** Excerpted records **
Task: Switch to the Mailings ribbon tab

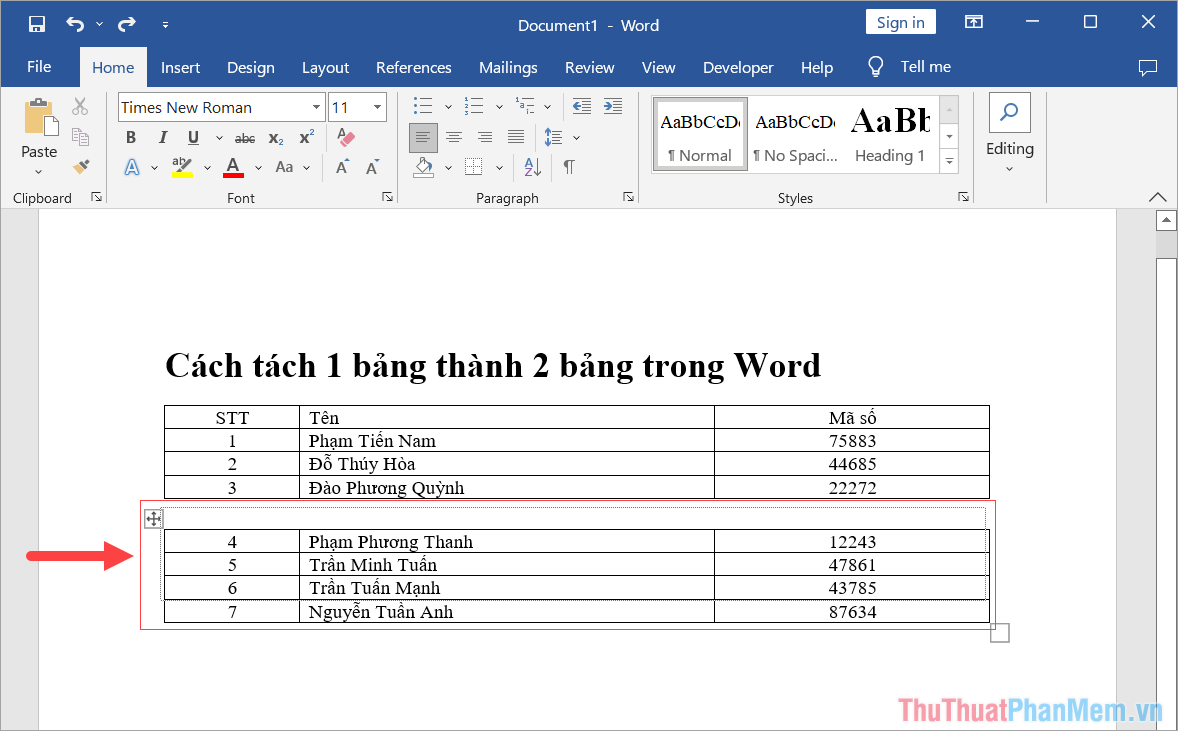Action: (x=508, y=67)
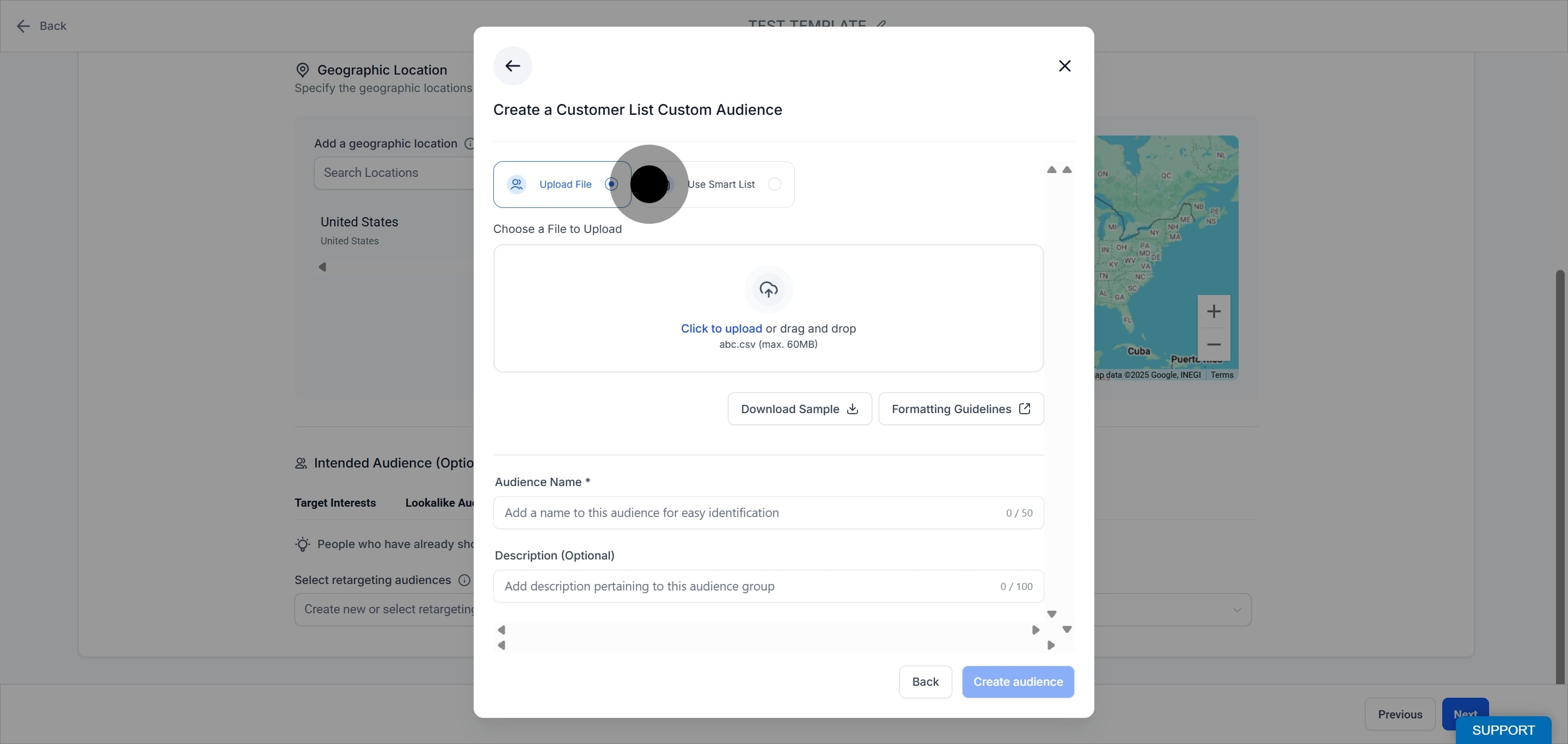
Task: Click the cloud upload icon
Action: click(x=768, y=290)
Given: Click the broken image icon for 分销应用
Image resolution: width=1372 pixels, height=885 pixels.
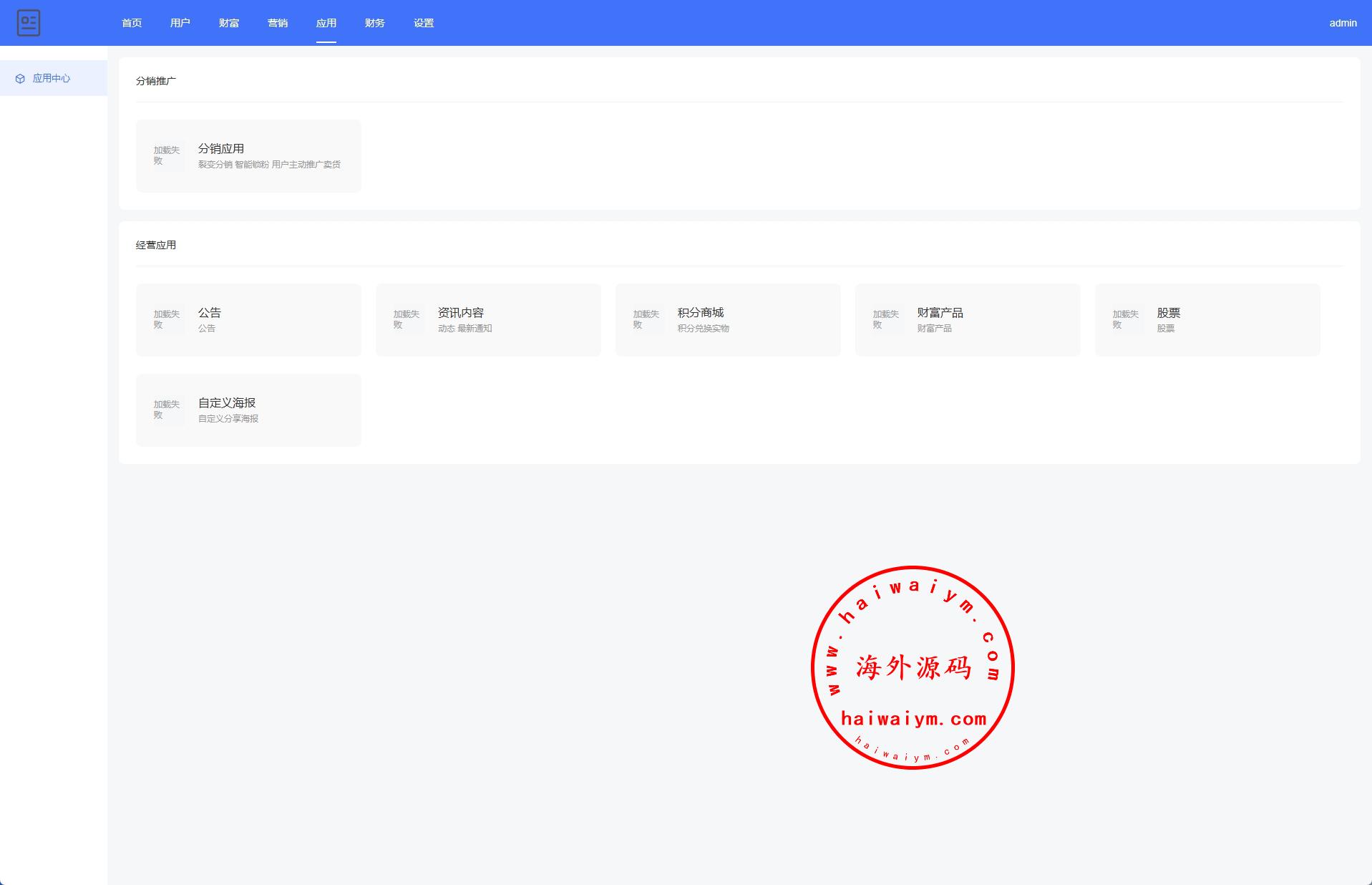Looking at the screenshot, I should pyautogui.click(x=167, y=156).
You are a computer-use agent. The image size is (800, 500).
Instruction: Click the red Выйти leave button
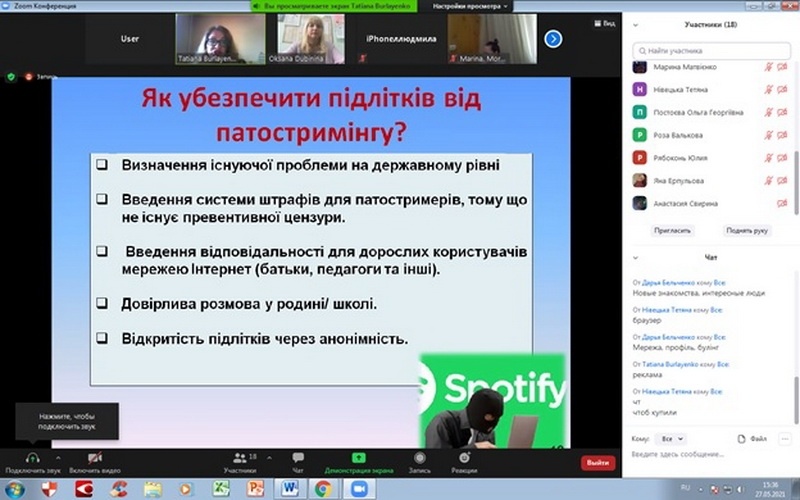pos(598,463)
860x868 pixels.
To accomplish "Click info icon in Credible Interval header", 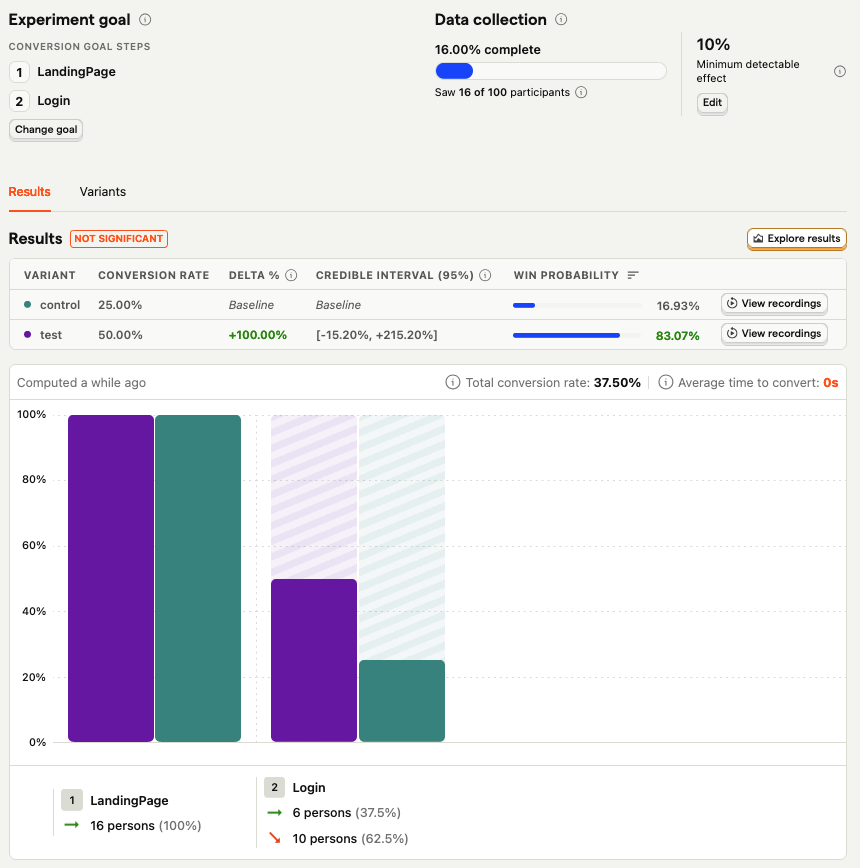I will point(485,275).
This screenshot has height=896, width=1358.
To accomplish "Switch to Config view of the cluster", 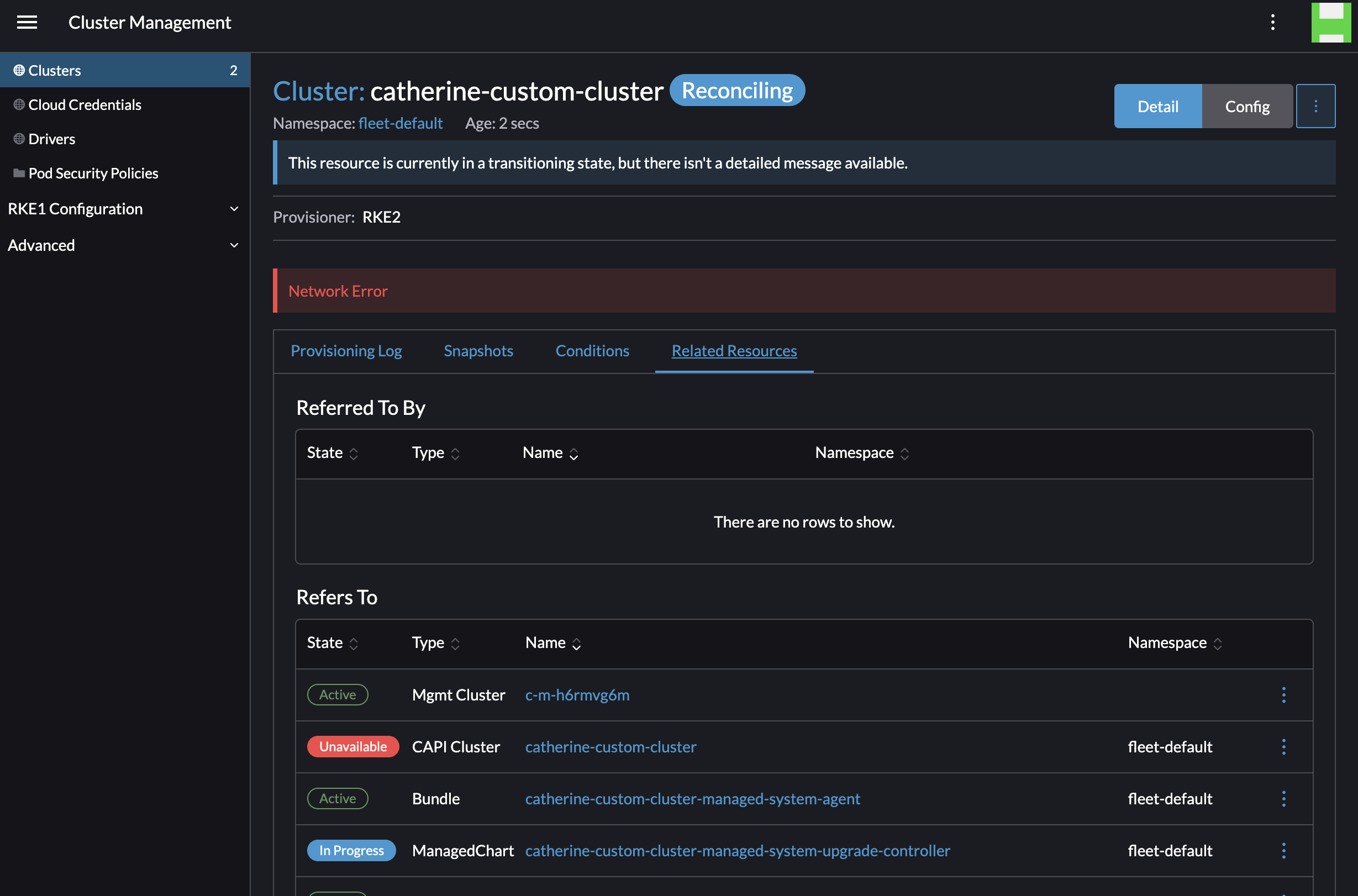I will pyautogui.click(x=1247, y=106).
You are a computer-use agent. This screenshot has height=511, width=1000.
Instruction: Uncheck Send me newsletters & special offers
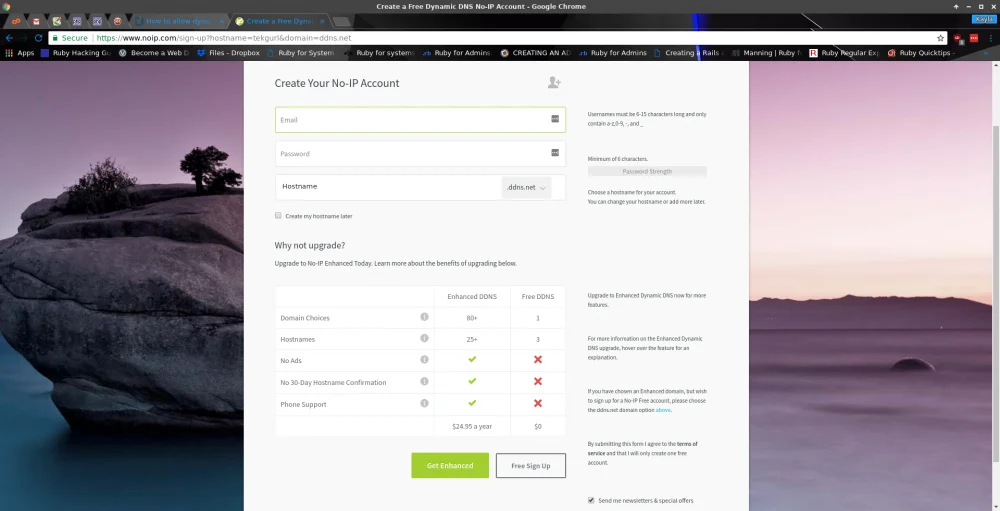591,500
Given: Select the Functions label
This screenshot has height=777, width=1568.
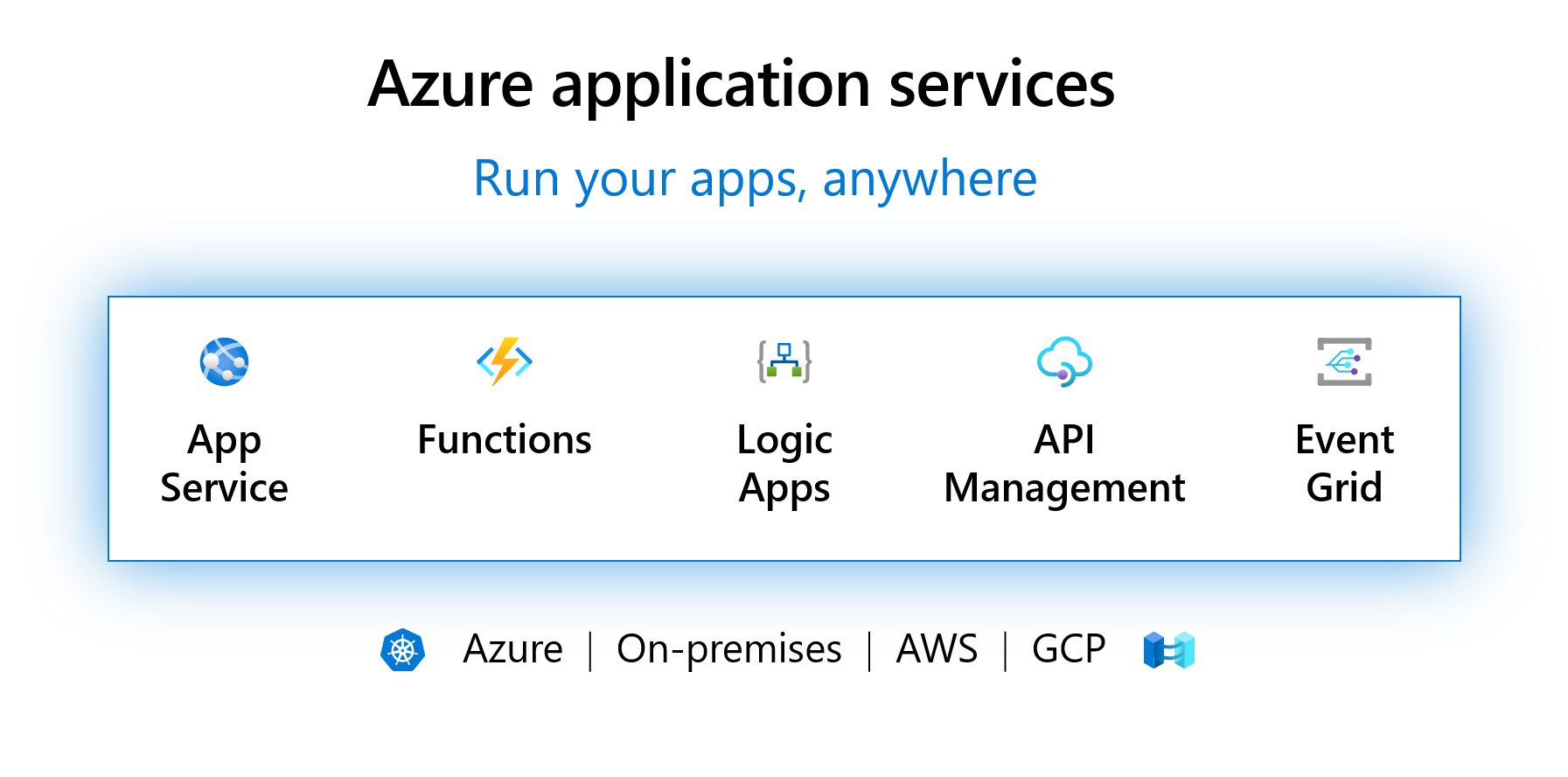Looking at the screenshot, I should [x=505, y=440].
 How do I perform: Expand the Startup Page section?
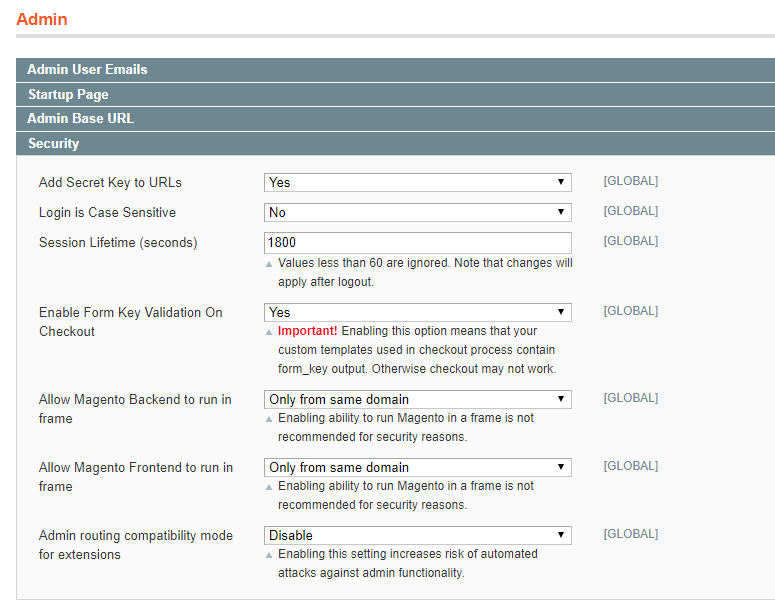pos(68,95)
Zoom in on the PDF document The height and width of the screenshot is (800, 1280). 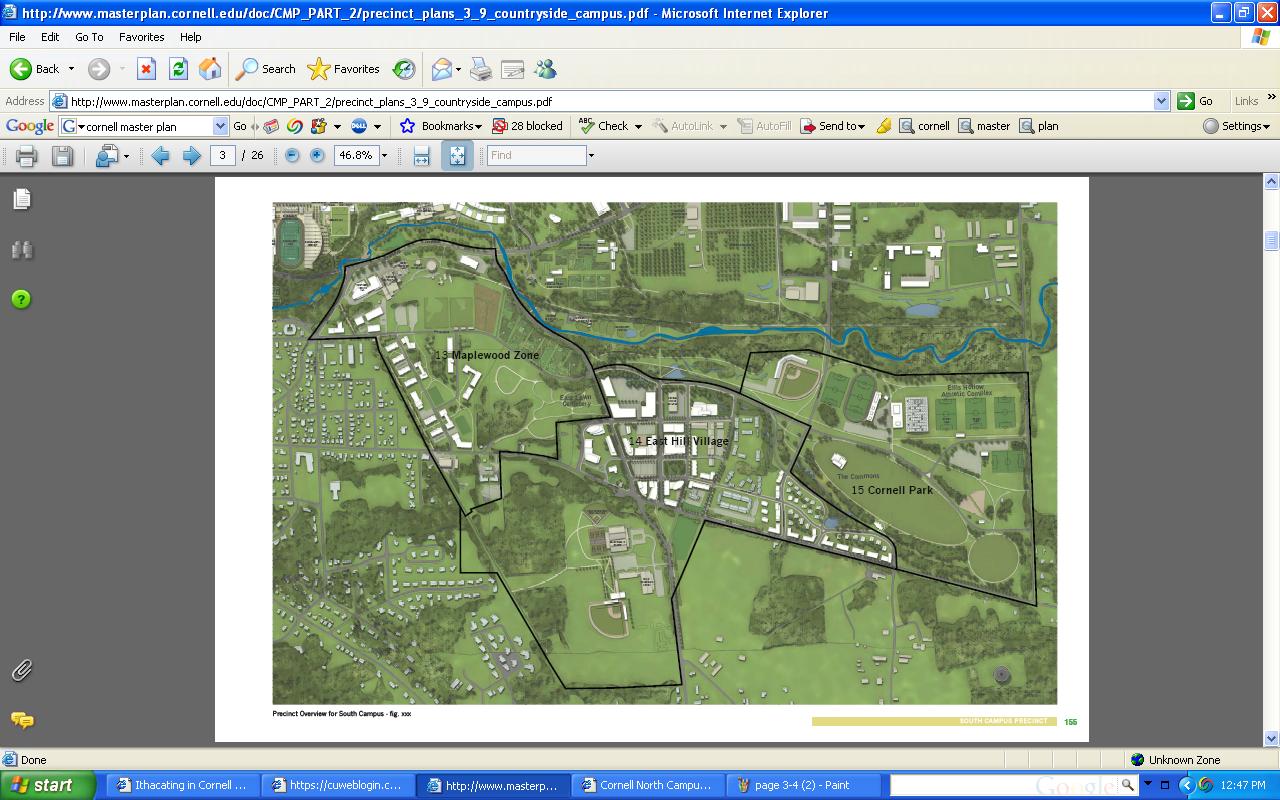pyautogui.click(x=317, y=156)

** Set exercise **
Please pull out every line of the material above that contains the word "computer" and copy each one in full.

** Solved exercise **
You are a computer-use agent. The image size is (800, 500).
You are a computer-use agent. This screenshot has height=511, width=1000.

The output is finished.